Lease Extensions and Enfranchisement Claims

A Comprehensive Guide to Statutory Lease Extensions

Statutory lease extensions have become a crucial aspect of property law and management, especially in densely populated urban areas where property is at a premium.

24 Nov 2023

What is a Statutory Lease Extension?

A statutory lease extension, also known as a leasehold extension, is a legal process pursuant to the Leasehold Reform Housing and Urban Development Act 1993 (‘LRHUDA’) that allows a leaseholder to extend their lease on a property. Qualifying  leaseholders have a legal right to extend their lease, subject to certain conditions and processes laid down by legislation.

Why consider a statutory lease extension?

Statutory lease extensions are primarily sought for two main reasons:

  1. Increasing Property Value: A leasehold property typically decreases in value as the lease term gets shorter. By extending the lease, leaseholders can increase the value of their property, making it more attractive to potential buyers and ensuring a better return on investment.
  2. When a lease falls below 85 years it can be difficult to obtain a mortgage over the property and many high street lenders will be reluctant to lend. This in turn has a negative impact on the value of the property as the lease term continues to decrease.
  3. Securing Long-Term Occupancy: Leaseholders can enjoy the security of living in their property for an extended period, thereby avoiding the uncertainty and potential disputes that can arise as the lease nears expiration.

The legal framework for statutory lease extensions

In the UK, the Leasehold Reform, Housing and Urban Development Act 1993 (as amended) sets out the framework for statutory lease extensions. This legislation provides eligible leaseholders with the right to extend their lease by 90 years beyond the existing lease term, while also reducing the ground rent to a peppercorn (effectively, zero).

Eligibility criteria for leaseholders

To qualify for a statutory lease extension, the leaseholder must meet certain criteria:

  1. The property must be a residential property.
  2. The leaseholder must have been registered as the owner for at least two years at HM Land Registry.
  3. The original lease must have been for a term of at least 21 years.
  4. The property cannot be a shared ownership property or a National Trust lease.

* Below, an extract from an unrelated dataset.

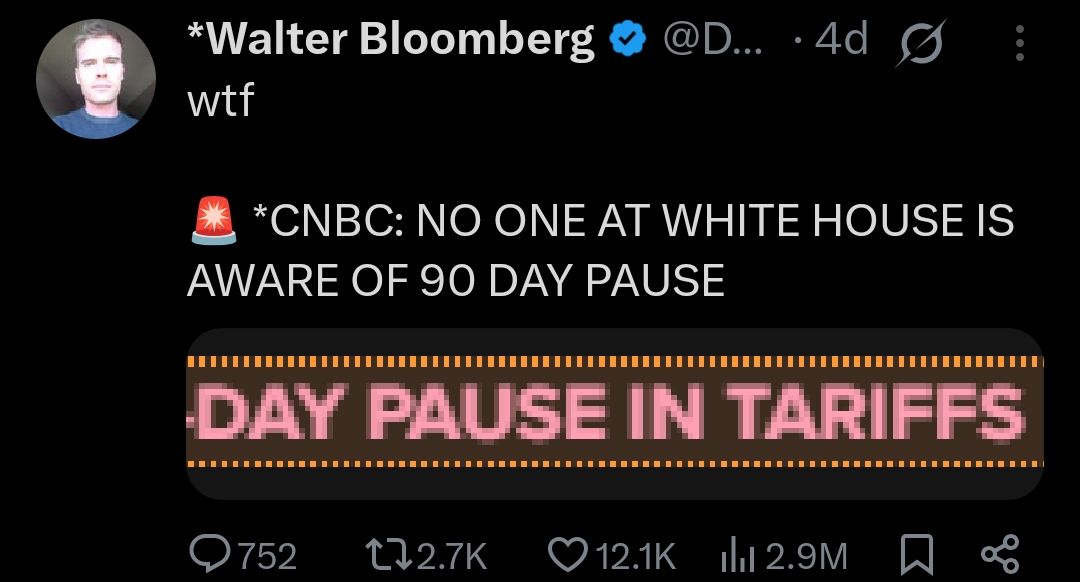
Task: Click the reply speech bubble icon
Action: tap(209, 553)
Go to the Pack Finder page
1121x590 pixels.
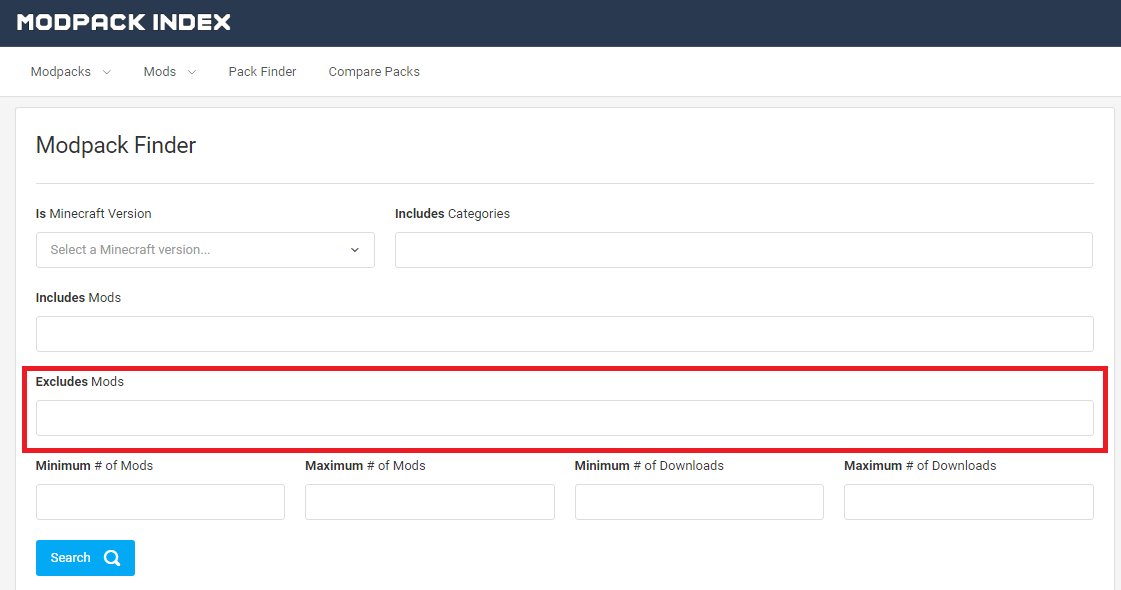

The process of extending a lease

  1. Valuation: The process typically begins with the leaseholder obtaining a valuation of the property. It is advisable to consult a professional surveyor with experience in lease extensions to ensure an accurate valuation.
  2. Section 42 Notice: The leaseholder must serve a Section 42 Notice on the landlord and any other parties to the original lease expressing their intention to extend the lease. This notice outlines the proposed premium for the lease extension.
  3. Landlord’s Response: The landlord has the right to respond with a counter-notice. The counter-notice may admit or reject the claim for a new lease and may either accept the terms proposed or suggest modifications. A landlord usually accepts the leaseholder’s right to a lease extension in their counter-notice but seeks a higher premium than that offered in the section 42 notice.
  4. Negotiation or Tribunal: If the parties cannot agree on the terms (being the premium and form of draft lease), the matter may be referred to a First-tier Tribunal for resolution.
  5. Lease Extension Agreement: Once terms are agreed upon, the parties execute a formal lease extension agreement, which is then registered with the Land Registry.

M&P Commentary

Shelley Fitzpatrick, specialist in lease extensions & collective enfranchisement, said:

“Statutory lease extensions have had a significant impact on the property market, particularly in urban areas with many leasehold properties. As an expert in property law, I offer the following insights:

  1. Seek Professional Advice: Leasehold extension can be complex, and it’s advisable for both leaseholders and freeholders to seek professional guidance from solicitors, surveyors, and valuers experienced in lease extensions.
  2. Timing is Key: Leaseholders should consider extending their lease sooner rather than later to avoid higher extension costs as the lease term diminishes. At present if a lease falls below 80 years, then ‘marriage value’ is payable on the premium which increases the premium the leaseholder will pay Given the leaseholder will be responsible for the landlord’s legal and surveying’s costs in addition to their own, ensuring that the premium payable is as low as possible is a must.
  3. A Win-Win Solution: Statutory lease extensions, when executed properly, can benefit both leaseholders and freeholders. Leaseholders gain the advantage of an extended lease, while freeholders receive a fair premium.